Shangtao Wu

Shangtao Wu

Mentor

Daiqing Liao, Ph.D.

College

College of Medicine

Major

Chemistry

Minor

Health Disparities in Society

Organizations

Theta Chi, Student Government Productions

Academic Awards

University Scholar's Program, Dean's List

Volunteering

Take Stock in Children Mentor

Research Interests

Cancer, Biochemistry, Signaling Cascades

Hobbies and Interests

Listening to music, cooking, exercising, video editing, reading

Research Project

The Effects of Death Domain Associated (DAXX) Protein on the SREBP-1 Pathway during Lipogenic Gene Expression

Rapidly proliferating cancers cells that outgrow their dynamic extracellular environments require a continuous supply of exogenous lipids to satisfy their metabolic requirements. Rapidly growing cancer cells require these lipids for cell membrane structure, energy storage, and signaling purposes. As a result, cancer cells develop a greater reliance on intrinsic lipogenic mechanisms. When a tumor cell is introduced to an inadequate lipid environment, innate homeostatic mechanisms are upregulated to ensure that the reprogramming of the cell’s metabolism has a strong reliance upon endogenous de novo lipogenesis. In addition, cellular lipogenesis is regulated by Sterol Regulatory Element-Binding Protein 1 (SREBP-1), a transcription factor controlling cellular lipid concentration homeostasis, and Death Domain Associated Protein (DAXX), a chromatin regulator associated with cell survival and apoptosis.
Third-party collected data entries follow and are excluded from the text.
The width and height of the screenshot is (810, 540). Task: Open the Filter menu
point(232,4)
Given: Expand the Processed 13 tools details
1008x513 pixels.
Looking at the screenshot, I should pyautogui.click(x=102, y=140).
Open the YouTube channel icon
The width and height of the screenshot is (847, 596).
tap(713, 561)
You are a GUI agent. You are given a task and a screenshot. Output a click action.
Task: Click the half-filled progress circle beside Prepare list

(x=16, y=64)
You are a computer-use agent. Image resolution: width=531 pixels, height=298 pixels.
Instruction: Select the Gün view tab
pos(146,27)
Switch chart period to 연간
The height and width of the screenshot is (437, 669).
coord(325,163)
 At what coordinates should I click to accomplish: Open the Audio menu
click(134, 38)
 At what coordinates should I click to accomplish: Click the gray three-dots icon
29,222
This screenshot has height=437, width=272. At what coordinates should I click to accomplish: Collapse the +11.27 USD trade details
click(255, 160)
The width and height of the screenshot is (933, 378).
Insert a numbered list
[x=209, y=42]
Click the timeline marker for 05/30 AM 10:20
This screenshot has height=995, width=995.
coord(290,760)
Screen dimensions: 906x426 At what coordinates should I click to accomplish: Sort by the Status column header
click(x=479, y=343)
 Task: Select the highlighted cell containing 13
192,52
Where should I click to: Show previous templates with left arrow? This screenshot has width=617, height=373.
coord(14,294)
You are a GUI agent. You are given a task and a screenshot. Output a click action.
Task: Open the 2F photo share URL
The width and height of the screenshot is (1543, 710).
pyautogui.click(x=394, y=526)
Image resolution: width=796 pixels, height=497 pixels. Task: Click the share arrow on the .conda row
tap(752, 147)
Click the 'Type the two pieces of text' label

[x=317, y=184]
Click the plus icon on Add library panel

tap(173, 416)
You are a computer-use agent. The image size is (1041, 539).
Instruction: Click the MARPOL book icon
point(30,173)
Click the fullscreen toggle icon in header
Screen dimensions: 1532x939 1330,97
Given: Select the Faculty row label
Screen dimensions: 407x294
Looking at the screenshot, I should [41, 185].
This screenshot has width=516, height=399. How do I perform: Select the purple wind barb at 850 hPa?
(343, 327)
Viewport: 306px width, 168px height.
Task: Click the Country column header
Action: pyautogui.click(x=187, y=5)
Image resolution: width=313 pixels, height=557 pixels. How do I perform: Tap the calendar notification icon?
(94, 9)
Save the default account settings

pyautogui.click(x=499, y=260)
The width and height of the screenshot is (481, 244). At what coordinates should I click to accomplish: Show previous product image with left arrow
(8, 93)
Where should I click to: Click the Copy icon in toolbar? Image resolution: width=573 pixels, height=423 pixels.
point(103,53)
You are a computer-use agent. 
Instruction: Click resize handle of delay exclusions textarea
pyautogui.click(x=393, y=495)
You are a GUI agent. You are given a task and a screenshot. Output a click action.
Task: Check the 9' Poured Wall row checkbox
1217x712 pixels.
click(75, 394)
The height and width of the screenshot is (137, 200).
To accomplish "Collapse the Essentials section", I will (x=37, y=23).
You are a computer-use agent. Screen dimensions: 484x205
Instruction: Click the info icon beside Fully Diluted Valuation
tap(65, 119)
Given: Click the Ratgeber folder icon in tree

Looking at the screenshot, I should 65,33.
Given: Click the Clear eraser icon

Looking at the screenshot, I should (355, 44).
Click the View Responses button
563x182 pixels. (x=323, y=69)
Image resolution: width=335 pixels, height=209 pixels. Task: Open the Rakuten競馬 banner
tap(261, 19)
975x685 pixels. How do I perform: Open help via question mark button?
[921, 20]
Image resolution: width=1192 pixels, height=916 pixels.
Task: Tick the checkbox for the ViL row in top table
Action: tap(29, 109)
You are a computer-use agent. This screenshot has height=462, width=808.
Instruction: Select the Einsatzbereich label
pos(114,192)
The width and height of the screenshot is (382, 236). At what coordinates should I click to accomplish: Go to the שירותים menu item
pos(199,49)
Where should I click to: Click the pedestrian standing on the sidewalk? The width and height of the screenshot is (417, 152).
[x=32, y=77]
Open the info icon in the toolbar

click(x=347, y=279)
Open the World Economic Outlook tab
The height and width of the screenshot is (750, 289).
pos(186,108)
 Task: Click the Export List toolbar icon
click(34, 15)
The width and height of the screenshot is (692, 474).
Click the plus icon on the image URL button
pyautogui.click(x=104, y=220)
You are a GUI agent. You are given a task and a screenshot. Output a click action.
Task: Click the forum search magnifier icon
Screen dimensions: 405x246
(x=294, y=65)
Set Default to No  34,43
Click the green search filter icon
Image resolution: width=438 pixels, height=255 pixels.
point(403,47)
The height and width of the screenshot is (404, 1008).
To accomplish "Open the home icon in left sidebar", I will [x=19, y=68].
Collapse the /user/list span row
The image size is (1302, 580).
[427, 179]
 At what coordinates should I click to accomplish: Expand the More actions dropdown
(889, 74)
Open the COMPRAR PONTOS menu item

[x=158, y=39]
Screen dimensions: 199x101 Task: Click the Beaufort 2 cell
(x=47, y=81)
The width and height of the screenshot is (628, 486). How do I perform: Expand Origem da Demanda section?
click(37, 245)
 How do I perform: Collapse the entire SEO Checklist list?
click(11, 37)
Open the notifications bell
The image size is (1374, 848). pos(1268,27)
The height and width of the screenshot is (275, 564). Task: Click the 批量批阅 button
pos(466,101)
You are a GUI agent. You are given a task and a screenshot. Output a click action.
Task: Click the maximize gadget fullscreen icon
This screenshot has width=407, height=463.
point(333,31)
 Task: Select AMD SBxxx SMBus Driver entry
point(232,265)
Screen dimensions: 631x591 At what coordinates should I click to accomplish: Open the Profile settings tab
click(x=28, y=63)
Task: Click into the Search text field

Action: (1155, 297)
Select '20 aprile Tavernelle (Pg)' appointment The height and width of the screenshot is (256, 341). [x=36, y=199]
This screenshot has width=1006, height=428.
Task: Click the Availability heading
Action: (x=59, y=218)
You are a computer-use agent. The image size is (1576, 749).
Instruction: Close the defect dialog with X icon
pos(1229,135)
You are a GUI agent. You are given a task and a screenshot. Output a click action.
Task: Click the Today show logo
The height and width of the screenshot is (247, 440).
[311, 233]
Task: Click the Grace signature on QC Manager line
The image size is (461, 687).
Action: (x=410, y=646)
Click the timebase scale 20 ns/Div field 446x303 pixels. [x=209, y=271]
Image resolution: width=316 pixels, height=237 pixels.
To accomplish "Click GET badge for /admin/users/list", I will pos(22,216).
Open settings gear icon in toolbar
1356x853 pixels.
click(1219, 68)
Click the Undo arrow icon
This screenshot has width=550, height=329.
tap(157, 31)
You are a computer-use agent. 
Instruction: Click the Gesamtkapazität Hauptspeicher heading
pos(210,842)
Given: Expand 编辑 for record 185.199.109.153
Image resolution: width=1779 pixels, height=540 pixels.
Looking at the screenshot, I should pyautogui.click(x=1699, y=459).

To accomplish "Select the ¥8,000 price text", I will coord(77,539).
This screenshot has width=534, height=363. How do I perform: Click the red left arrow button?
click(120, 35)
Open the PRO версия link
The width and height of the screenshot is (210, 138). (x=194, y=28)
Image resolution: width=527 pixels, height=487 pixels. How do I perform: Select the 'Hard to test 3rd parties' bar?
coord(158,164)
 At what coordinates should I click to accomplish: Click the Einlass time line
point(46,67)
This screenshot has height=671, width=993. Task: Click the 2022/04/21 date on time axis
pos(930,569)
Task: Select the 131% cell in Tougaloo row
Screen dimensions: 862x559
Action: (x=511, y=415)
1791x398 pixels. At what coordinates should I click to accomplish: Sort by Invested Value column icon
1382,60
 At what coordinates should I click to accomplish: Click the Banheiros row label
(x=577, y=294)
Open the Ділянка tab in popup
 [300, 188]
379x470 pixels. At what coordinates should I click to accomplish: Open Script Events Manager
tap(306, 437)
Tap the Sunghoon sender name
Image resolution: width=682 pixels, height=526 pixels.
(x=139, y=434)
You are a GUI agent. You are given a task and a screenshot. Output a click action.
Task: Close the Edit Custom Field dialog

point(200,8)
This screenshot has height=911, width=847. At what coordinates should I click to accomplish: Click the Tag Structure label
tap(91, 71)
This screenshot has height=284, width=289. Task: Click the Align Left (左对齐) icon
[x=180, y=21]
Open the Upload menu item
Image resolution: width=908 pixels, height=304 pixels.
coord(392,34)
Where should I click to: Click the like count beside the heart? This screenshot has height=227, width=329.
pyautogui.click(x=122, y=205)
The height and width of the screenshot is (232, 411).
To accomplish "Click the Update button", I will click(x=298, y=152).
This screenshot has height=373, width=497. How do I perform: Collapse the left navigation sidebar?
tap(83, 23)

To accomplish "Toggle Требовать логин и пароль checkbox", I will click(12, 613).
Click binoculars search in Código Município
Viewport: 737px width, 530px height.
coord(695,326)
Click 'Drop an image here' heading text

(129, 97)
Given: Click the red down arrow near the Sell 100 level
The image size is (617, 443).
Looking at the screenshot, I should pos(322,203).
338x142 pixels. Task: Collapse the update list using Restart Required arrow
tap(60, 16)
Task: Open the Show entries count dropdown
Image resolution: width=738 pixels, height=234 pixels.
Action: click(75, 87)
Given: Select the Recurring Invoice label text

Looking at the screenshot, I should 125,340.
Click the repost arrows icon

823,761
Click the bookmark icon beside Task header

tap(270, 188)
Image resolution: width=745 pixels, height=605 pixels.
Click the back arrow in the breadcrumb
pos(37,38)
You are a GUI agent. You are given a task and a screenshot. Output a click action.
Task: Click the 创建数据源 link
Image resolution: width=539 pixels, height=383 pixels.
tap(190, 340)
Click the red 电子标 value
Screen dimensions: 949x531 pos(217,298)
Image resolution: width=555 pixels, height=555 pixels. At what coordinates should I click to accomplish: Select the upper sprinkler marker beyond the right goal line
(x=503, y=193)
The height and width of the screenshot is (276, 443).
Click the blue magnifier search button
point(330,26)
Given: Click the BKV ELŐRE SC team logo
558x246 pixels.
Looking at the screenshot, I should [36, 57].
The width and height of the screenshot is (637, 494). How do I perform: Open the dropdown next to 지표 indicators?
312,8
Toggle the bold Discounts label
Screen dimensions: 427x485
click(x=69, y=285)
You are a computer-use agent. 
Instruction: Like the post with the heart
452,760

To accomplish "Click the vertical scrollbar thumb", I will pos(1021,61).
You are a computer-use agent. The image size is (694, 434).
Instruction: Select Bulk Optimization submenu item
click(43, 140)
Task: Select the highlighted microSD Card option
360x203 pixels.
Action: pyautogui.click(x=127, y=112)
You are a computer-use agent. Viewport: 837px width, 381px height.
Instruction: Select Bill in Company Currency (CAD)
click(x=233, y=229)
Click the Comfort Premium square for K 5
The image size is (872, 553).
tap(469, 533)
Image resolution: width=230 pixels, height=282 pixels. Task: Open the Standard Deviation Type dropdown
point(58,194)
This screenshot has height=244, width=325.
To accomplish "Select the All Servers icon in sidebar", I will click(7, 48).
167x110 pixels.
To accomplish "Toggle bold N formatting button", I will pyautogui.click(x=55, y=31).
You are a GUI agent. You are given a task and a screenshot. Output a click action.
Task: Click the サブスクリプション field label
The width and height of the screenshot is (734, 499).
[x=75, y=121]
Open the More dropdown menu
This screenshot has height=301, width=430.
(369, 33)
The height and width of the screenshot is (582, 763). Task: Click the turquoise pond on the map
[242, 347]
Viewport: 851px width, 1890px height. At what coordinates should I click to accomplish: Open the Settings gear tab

Lipogenic gene expression via SREBP-1 translocation to the nucleus and the subsequent binding of DAXX to SREBP-1 establish a key relationship between cancer cells’ proliferation and tumor lipogenesis. In addition, based on preliminary data from Dr. Liao’s laboratory, it is hypothesized that DAXX’s binding to the SREBP-1 occurs through the Small Ubiquitin-like Modifier (SUMO) motifs (SIMs) in DAXX.

 In my future research, we will modulate extracellular lipid, growth factor, and amino acid concentrations to assess their effects on intracellular localization of DAXX and SREBP1 and potential colocalization of DAXX and SREBP-1 using biochemical and cell biology methods including cell culture and microscopy. We will also examine SREBP-1 localization during various stages of the cell cycle under conditions with various levels of lipids and amino acids. We hypothesize that, under low exogenous lipid concentrations, DAXX will readily bind to SREBP-1, leading to an increased overall stabilization of SREBP-1 and ultimately increased lipid production to promote cell growth.

In conclusion, the goal of this research is to determine the effect that the DAXX protein has on the upregulation of SREBP-1 in response to the rapidly growing cancer cells’ lipogenic demands. Understanding this relationship and the mechanisms behind this oncogenic pathway may lead to novel therapies to suppress tumorigenesis.